** START OF Material to process **
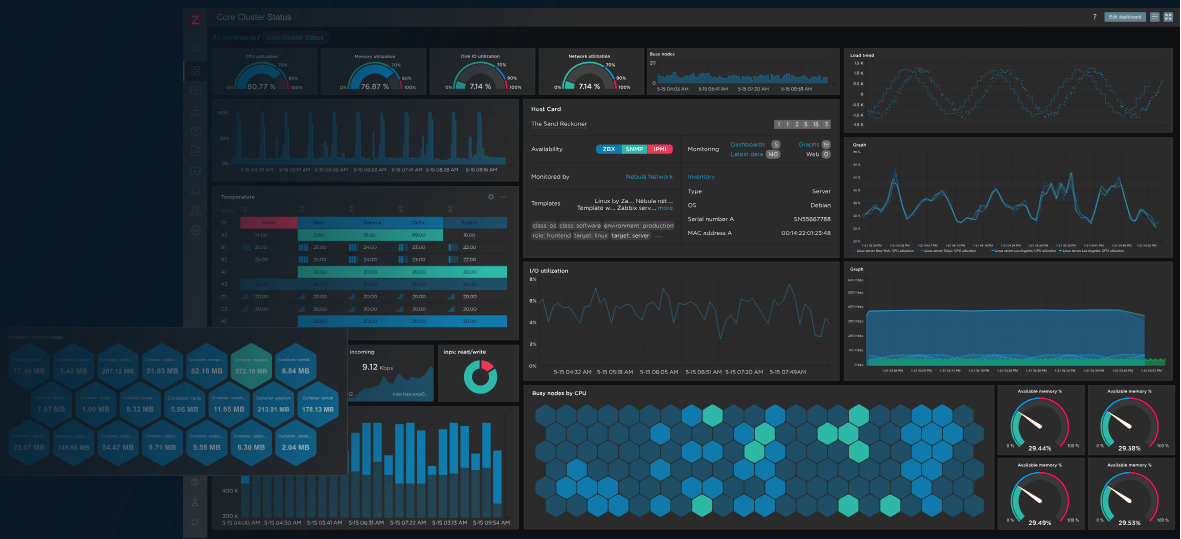Open the Nebula Network link

tap(650, 176)
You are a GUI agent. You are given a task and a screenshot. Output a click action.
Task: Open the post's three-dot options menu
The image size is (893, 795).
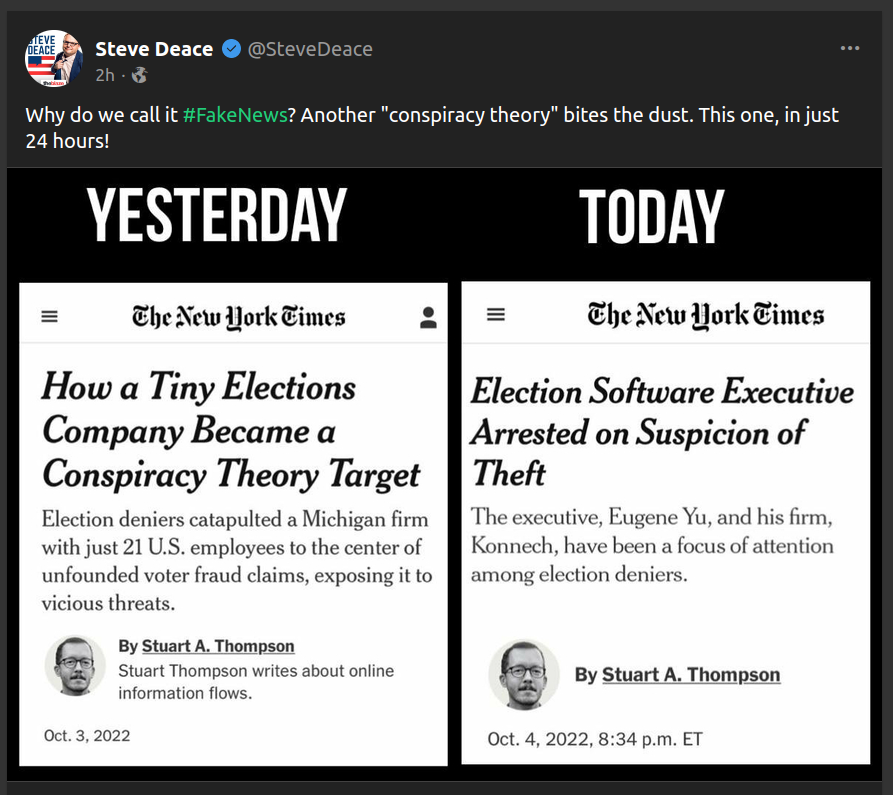[850, 48]
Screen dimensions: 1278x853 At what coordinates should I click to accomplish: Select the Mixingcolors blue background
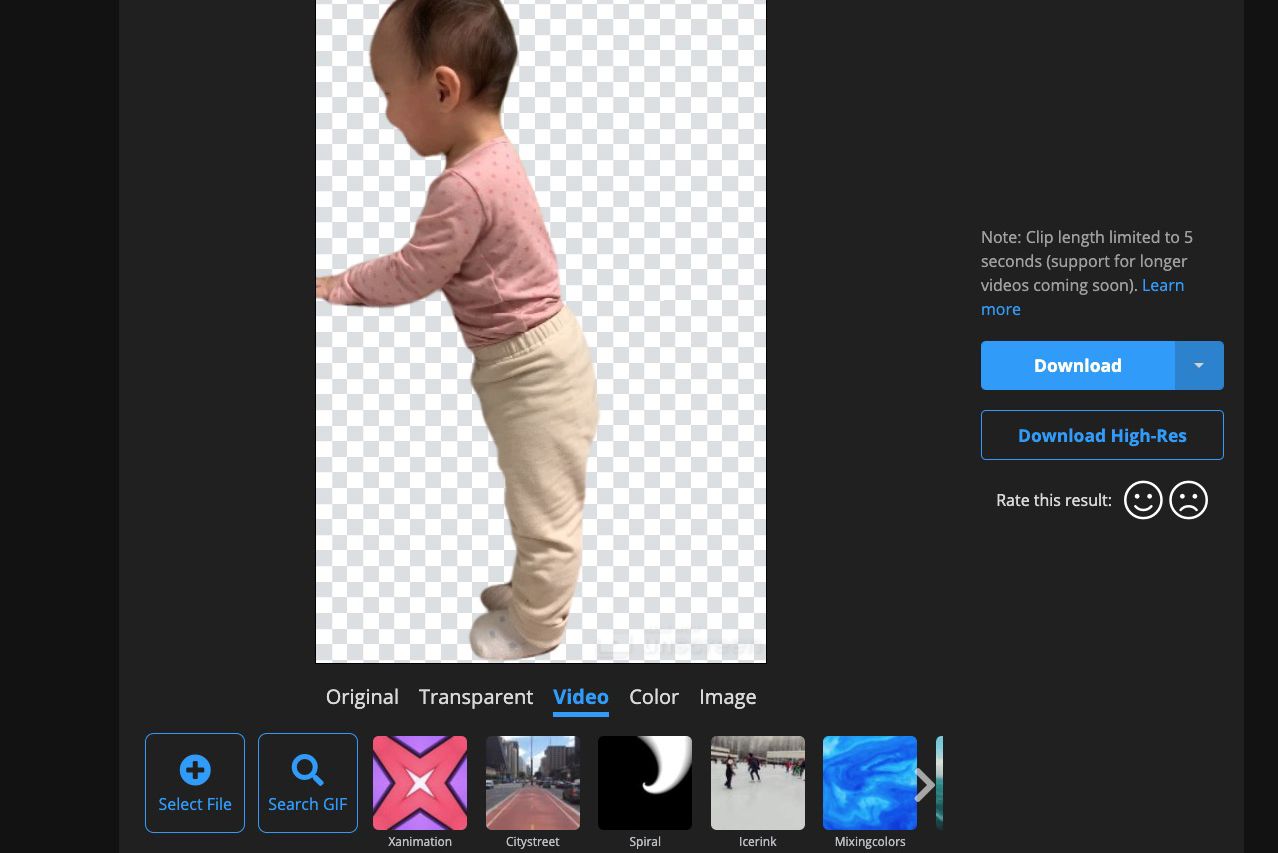tap(870, 783)
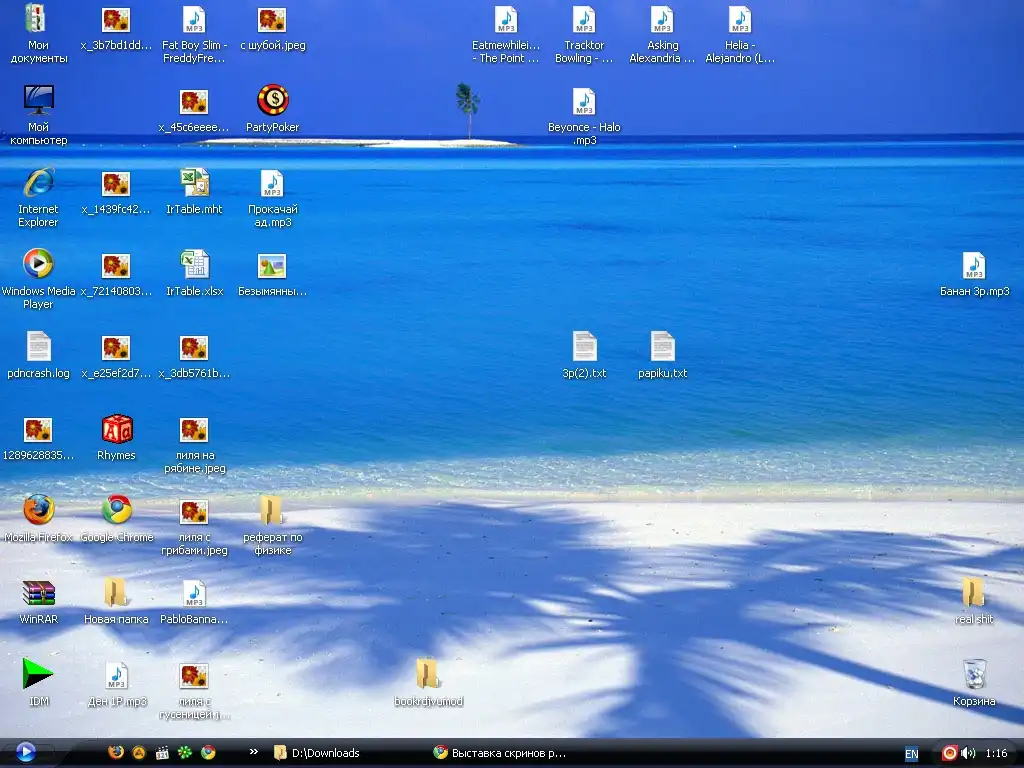Select the WinRAR desktop icon
Screen dimensions: 1024x768
click(38, 593)
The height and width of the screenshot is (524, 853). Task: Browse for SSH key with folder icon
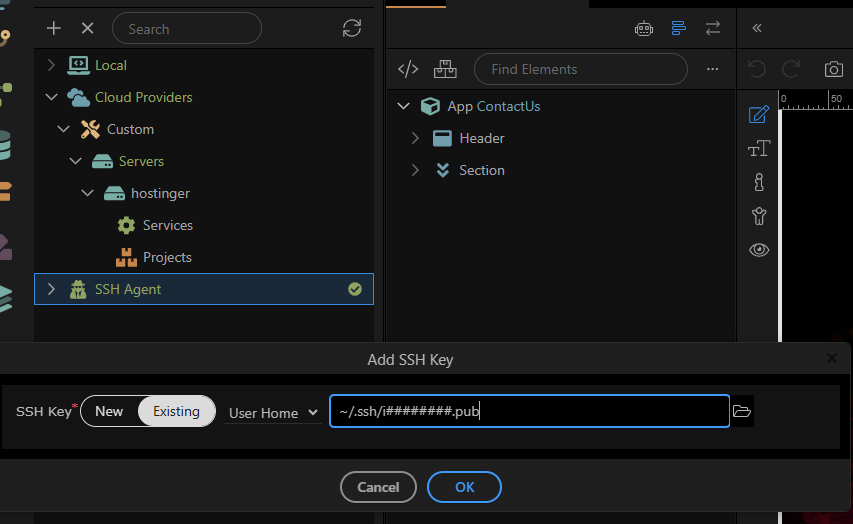741,411
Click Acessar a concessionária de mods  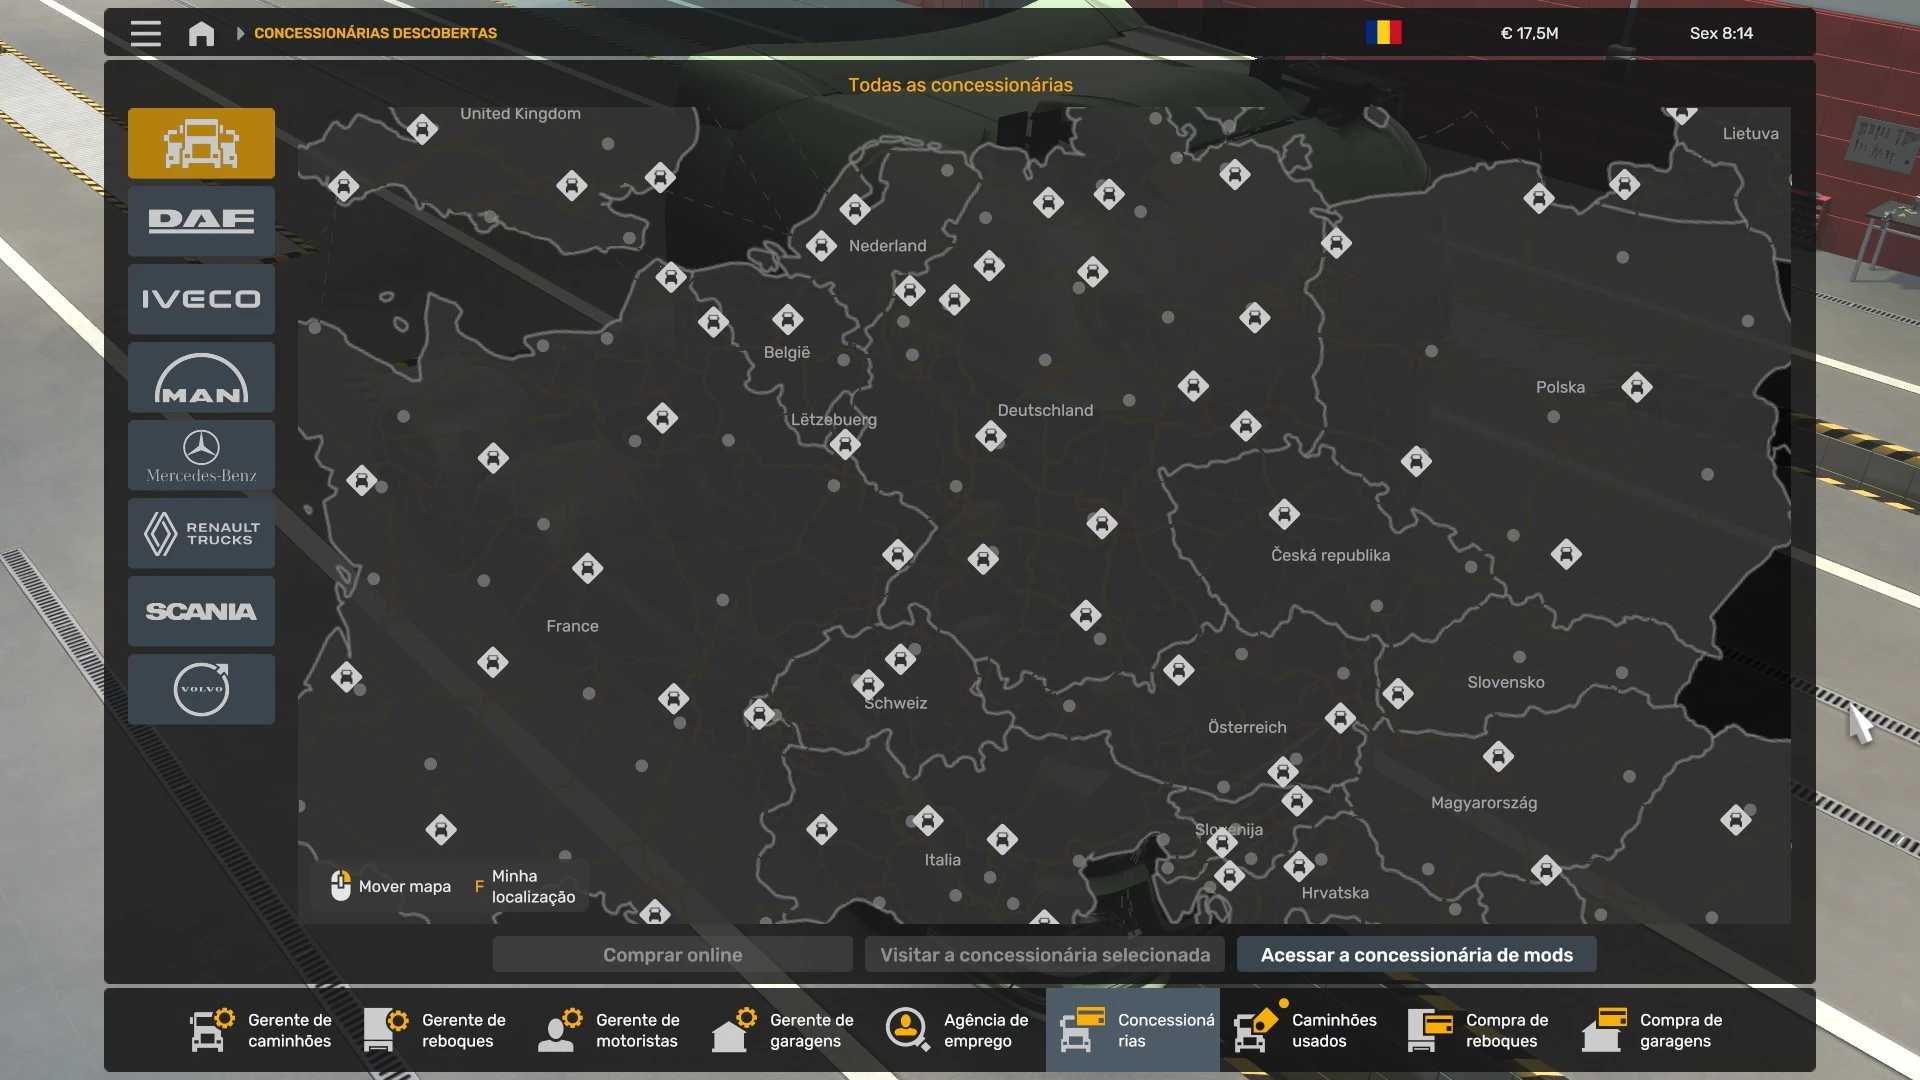tap(1416, 955)
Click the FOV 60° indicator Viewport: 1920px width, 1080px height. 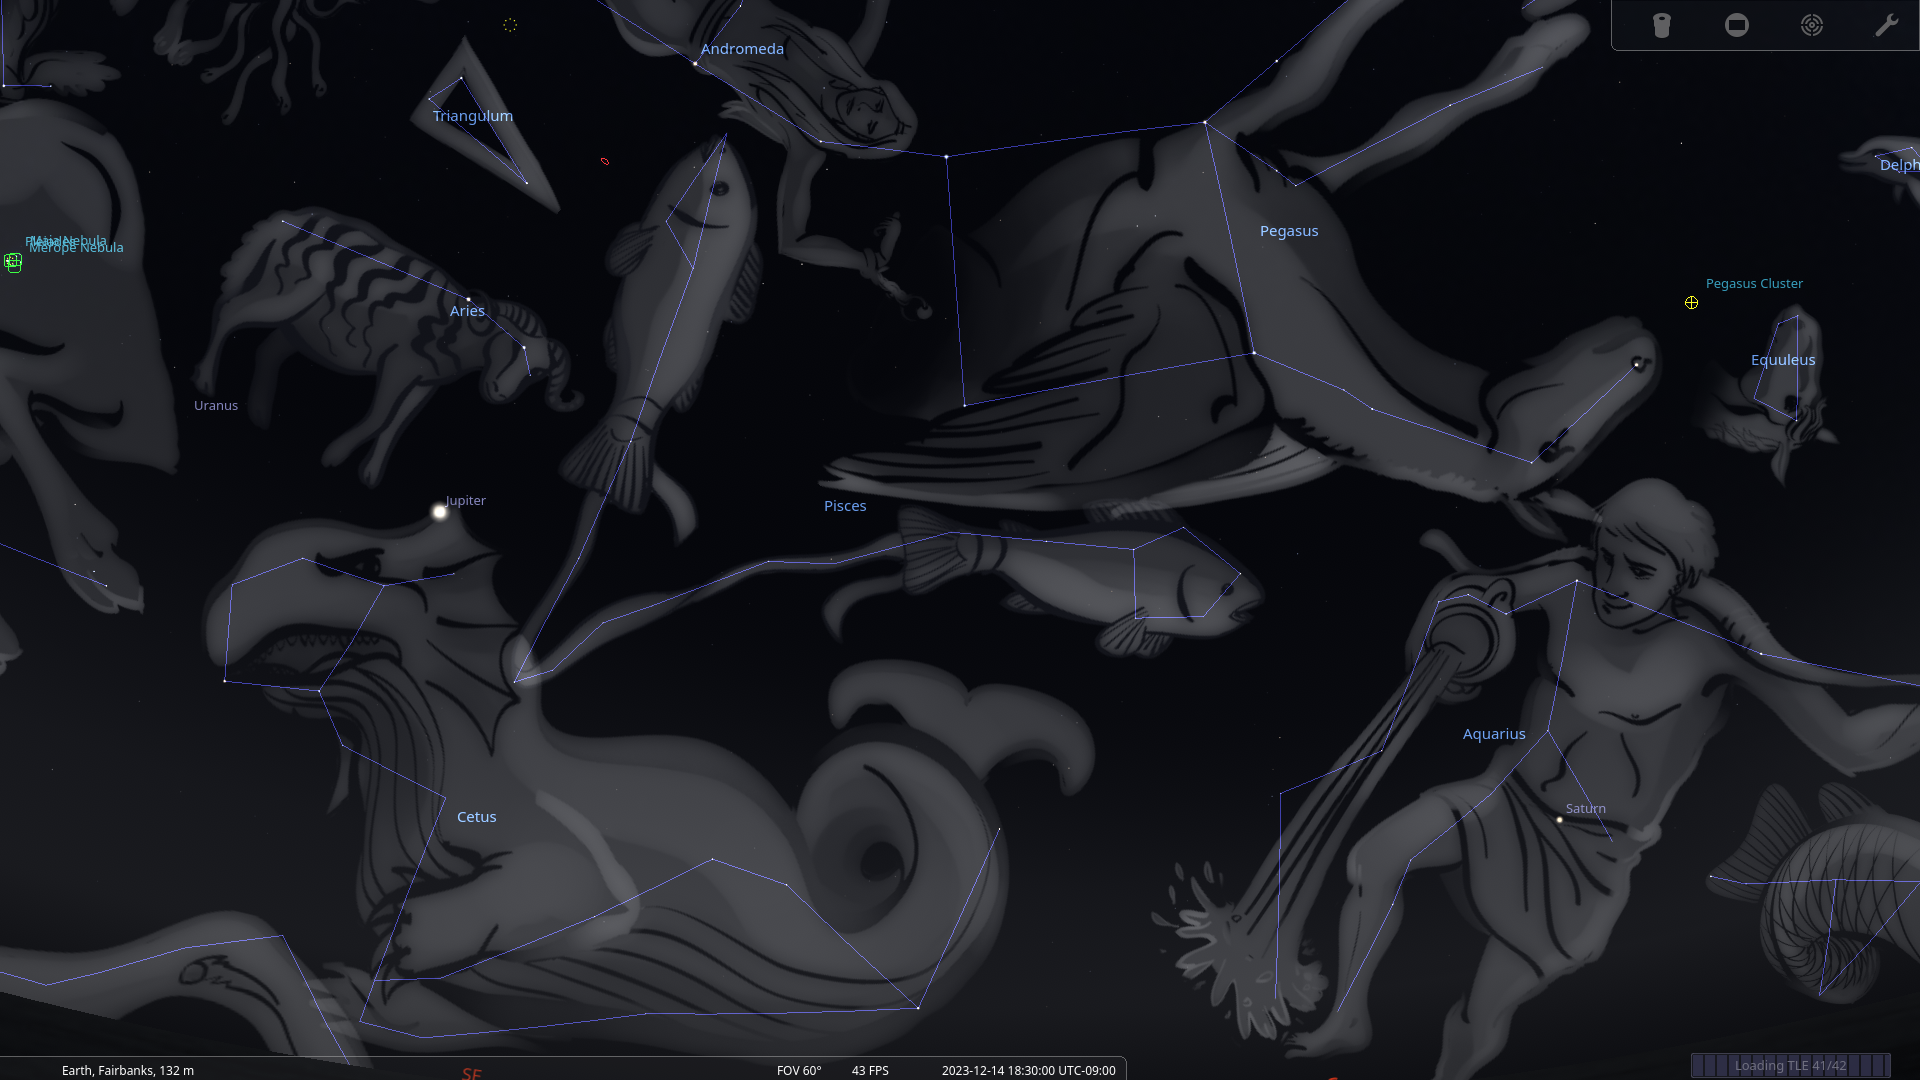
** END OF Material to process **
**What to work on**:
Please return every line of the records above that contains the string "screenshot", treating uppercase and lowercase as different.

**Task solution**:
You are a GUI agent. You are given a task and a screenshot. Output a click action.
The height and width of the screenshot is (524, 853). Task: Browse for SSH key with folder icon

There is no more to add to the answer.